Wireless authentication protocols

The Extensible Authentication Protocol (EAP) is a framework that’s commonly used on IEEE 802.11 wireless networks; it defines how systems are authenticated onto the network. There are different variations of EAP that are commonly used on wireless networks that use Wi-Fi Protected Access (WPA) and Wi-Fi Protected Access 2 (WPA2).

The following are the different variations of EAP:

• EAP over LAN: This type of EAP is used on networks that support IEEE 802.1X for Network Access Control (NAC), which allows devices on a wired network to authenticate to an Access Control Server (ACS) running the Remote Authentication Dial-In User Service (RADIUS) service.
• Lightweight EAP (LEAP): This is a Cisco-proprietary version of EAP that uses passwords only and not digital certificates during the authentication process. This version of EAP was on Microsoft’s version of Challenge-Handshake Authentication Protocol (CHAP), known as MS-CHAP, so it contains the same security concerns.
• Protected EAP (PEAP): This variation of EAP was designed by various organizations such as Cisco, Microsoft, and RSA Security to provide EAP for authentication. This version encapsulates the EAP message within a security (TLS) tunnel and uses digital certificates to improve the authentication process on both wired and wireless networks.
• EAP Flexible Authentication via Secure Tunneling (EAP-FAST): This version of EAP was created by Cisco as a replacement for LEAP, which was implemented on wireless networks that used Wired Equivalent Privacy (WEP) as the wireless security standard.
• EAP over TLS (EAP-TLS): This version of EAP is transported over TLS tunnels for better security. EAP-TLS uses mutual authentication where both the client and server exchange digital certificates.
• EAP Tunnel TLS (EAP-TTLS): This version of EAP also supports TLS tunneling over the network. In EAP-TTLS, only the server needs a digital certificate.

Next, you will discover various installation considerations that can improve the performance of a wireless network.

Installation considerations

Before implementing a wireless network within an organization, it is important to perform a wireless LAN survey to determine the number of access points needed and the placement of these devices within the building or company. Typically, a network professional will use a laptop computer with a wireless monitoring application such as InSSIDer to monitor the wireless signal strength, an access point that’s preferred by the company, a floor plan of the building, an electrical extension cord, and writing materials.

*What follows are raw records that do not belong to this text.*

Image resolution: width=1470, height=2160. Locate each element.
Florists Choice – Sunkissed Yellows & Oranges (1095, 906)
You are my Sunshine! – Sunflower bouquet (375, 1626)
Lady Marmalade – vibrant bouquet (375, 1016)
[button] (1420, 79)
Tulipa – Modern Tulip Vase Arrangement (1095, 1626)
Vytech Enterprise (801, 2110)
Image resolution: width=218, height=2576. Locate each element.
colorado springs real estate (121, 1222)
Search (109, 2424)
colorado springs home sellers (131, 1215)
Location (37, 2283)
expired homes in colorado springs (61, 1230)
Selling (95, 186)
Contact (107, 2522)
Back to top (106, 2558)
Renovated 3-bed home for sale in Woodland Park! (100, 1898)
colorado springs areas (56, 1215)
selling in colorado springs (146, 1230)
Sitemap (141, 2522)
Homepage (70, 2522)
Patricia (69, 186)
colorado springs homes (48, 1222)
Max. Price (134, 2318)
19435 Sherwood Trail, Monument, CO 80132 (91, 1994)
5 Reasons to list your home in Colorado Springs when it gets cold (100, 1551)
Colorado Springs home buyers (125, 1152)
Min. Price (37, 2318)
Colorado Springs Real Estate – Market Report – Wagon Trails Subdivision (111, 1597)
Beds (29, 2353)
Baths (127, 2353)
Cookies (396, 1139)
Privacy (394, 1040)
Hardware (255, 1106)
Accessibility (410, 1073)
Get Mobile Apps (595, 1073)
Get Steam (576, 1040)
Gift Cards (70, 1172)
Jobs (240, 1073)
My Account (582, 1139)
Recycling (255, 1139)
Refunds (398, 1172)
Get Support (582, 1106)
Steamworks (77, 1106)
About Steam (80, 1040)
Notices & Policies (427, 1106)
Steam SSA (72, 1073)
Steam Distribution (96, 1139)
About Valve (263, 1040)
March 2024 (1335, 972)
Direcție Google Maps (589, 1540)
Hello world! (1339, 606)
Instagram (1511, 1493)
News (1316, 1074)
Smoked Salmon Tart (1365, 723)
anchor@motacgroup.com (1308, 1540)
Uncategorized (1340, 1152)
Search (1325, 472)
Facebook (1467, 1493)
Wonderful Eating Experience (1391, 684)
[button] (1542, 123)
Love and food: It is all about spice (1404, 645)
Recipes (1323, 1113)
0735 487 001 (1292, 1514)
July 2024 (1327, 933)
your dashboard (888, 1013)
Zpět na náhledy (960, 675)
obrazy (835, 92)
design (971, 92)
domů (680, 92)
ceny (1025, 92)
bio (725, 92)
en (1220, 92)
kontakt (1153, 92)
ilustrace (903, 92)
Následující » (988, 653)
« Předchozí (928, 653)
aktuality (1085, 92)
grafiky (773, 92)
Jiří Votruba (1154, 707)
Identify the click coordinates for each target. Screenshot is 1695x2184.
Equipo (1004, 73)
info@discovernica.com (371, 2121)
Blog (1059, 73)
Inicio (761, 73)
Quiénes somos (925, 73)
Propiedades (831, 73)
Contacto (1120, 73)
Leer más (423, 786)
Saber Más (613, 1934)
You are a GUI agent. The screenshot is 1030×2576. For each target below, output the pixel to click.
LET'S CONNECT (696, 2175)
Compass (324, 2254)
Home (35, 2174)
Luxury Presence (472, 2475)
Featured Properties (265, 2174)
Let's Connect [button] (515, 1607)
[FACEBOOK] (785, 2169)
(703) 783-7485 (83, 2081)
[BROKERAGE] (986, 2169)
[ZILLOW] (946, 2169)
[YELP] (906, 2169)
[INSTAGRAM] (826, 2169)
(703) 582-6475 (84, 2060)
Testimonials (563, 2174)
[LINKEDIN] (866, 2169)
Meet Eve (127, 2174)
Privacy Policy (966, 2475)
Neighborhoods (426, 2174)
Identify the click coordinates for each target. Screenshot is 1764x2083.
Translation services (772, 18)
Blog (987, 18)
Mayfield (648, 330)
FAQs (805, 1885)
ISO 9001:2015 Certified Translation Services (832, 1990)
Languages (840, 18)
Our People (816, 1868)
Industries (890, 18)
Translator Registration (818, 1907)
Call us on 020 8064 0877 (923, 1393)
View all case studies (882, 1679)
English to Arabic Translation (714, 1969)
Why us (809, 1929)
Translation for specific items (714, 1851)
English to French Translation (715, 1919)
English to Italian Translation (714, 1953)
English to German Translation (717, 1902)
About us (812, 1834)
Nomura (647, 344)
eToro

The network professional will connect the access point to a power outlet and leave it on the floor, then use the wireless monitoring application while walking further away from the access point to observe the wireless signal strength and mark the areas on the floor plan where the signal is weaker. Then, it connects the access point to an area where the signal is weak or absent to continue performing the site survey. This process is repeated until the network professional has covered the entire floor plan, indicating the placement of all access points and their coverage areas. This allows the network professional to determine the number of access points needed to provide maximum coverage and their placement within the building or compound.

The following figure shows a typical scale from a wireless monitoring application:

Figure 16.8 – Wireless signal scale

As shown in the preceding figure, this scale helps network professionals easily determine whether their mobile device, such as a laptop or smartphone, is too far away from the access point, or whether the wireless signal is too weak. Therefore, you want to ensure all the wireless clients on the network have amazing to very good signal. There might be a few clients who will experience okay signals on their mobile devices, but you need to remember that as devices move further away from the closest access point, the signal will become weaker.

Tip

There are many free Wi-Fi analyzer applications that all perform the same core functions: measure signal strength and operating channels and identify nearby wireless networks.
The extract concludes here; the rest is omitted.